Guidebook to Setting Achievable Goals
We won’t sugar coat it — achieving your goals isn’t always easy. But if you don’t create a plan based on your goals, you’re only making it harder on yourself. In fact, American’s with a plan in place are more likely to make positive progress towards achieving their goals. In a recent survey, 56 percent of people with a plan in place reported making good or excellent progress towards their savings needs, compared to only 24 percent of those who didn’t.1
Give Your Goals a “Why”
Placing a reason behind the goal can be a big motivator in achieving it. Think about the difference between “I want to pay my student loans off faster” and “I want to pay off my student loans faster so my wife and I can buy a house and start our family.” Remembering why you’re passing up on those concert tickets this month can help make your sacrifices a little easier to make.
Make Your Goals Measurable
Ambiguity won’t be your friend as you work to set financial goals. Focus on being as specific as possible instead, your goals should have a measurable and definitive finish line. This will help you track your progress and feel a sense of accomplishment once you achieve your goals. For example, if you have a goal to save money for a down payment on a new car, choose a number. Instead of saying “I want to save some money and buy a new car next year,” try “I will put $250 in a separate savings account for the next 12 months that will be used as a down payment for a new car.” This provides a clear, definitive goal that you can track month after month.

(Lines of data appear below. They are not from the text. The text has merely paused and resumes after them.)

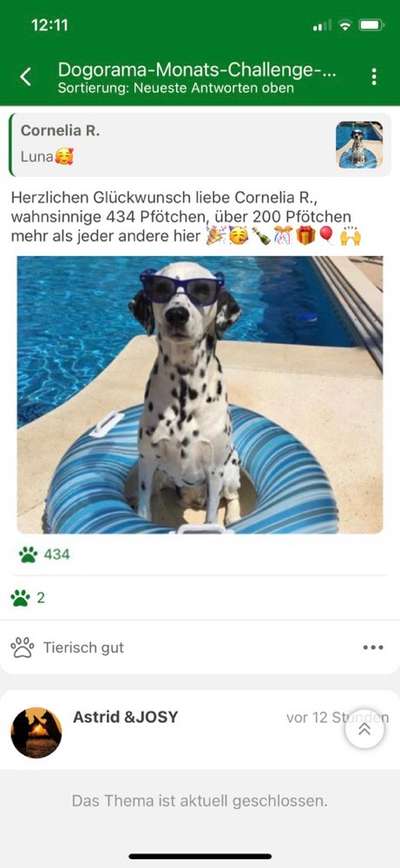
Task: Tap the Das Thema ist aktuell geschlossen notice
Action: 200,801
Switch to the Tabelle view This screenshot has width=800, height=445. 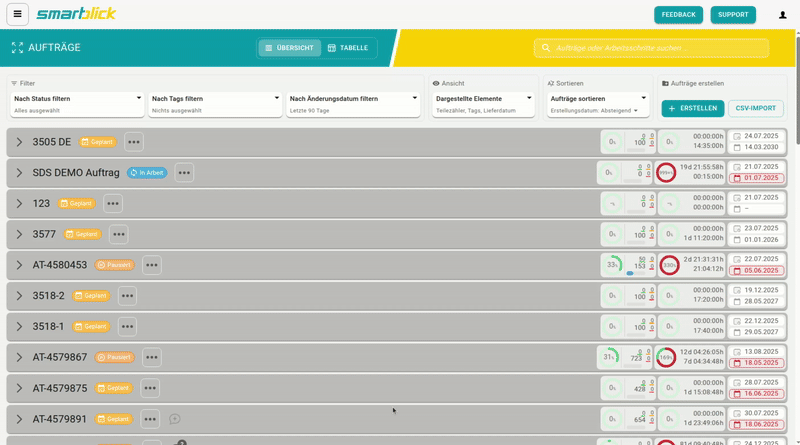[x=347, y=48]
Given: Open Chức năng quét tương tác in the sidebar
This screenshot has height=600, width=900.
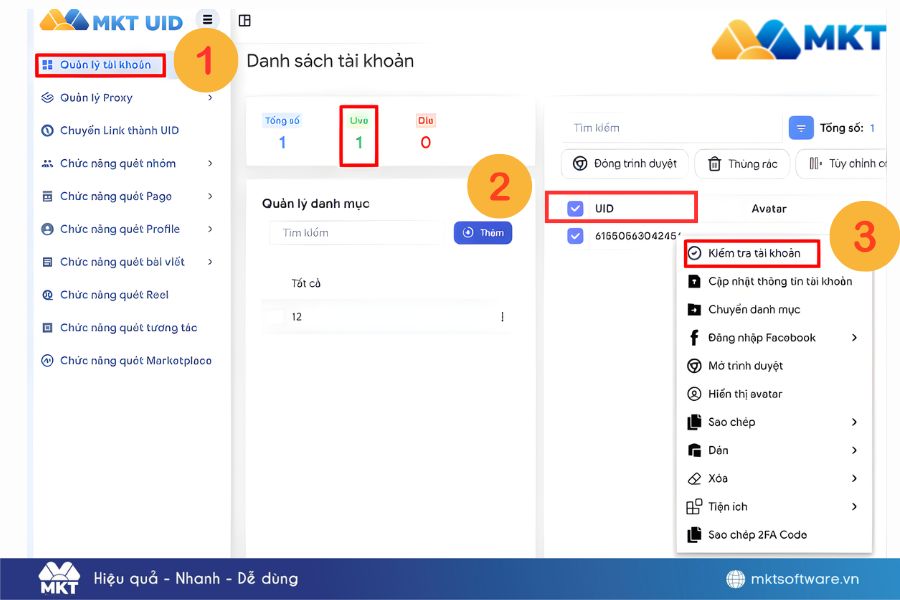Looking at the screenshot, I should (x=128, y=328).
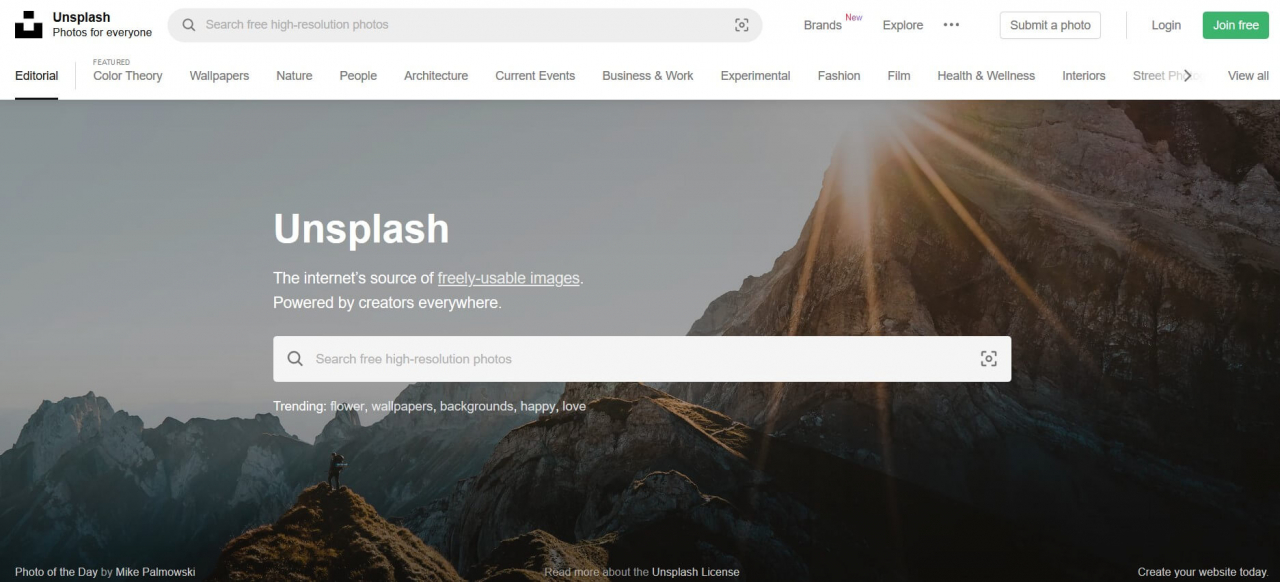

For intention goals that are hard to define, commit to building a habit. For example: if you want to start a daily yoga or meditation session, commit to building a habit of doing it. According to science, it takes 18 to 254 days to build a habit with an average of 66 days.2 Our recommendation is to commit to 66 days of doing your daily yoga or meditation.
Cue and Reward
Habits are more likely to stick when there is a clear cue for you to take action and a reward for having taken action. Set a cue to remind yourself to take action. Then give yourself a pat on the back for having completed your task.
Willpower is Finite
Your willpower is not an infinite resource. The more things you pack into your day and the more stressful your day, the less likely you will achieve your new goals at the end of the day. We recommend doing your most important goals first thing!
Keep It Simple
The more goals you set at a time and the more difficult you make them, the less likely you are to achieve any of them. When is the last time you achieved multiple goals in a single year? Our recommendation is to focus on one at a time. Narrow your list to the most important goal that makes all the others easier or unnecessary. Once you’ve achieved your goal you can set another and start goal stacking!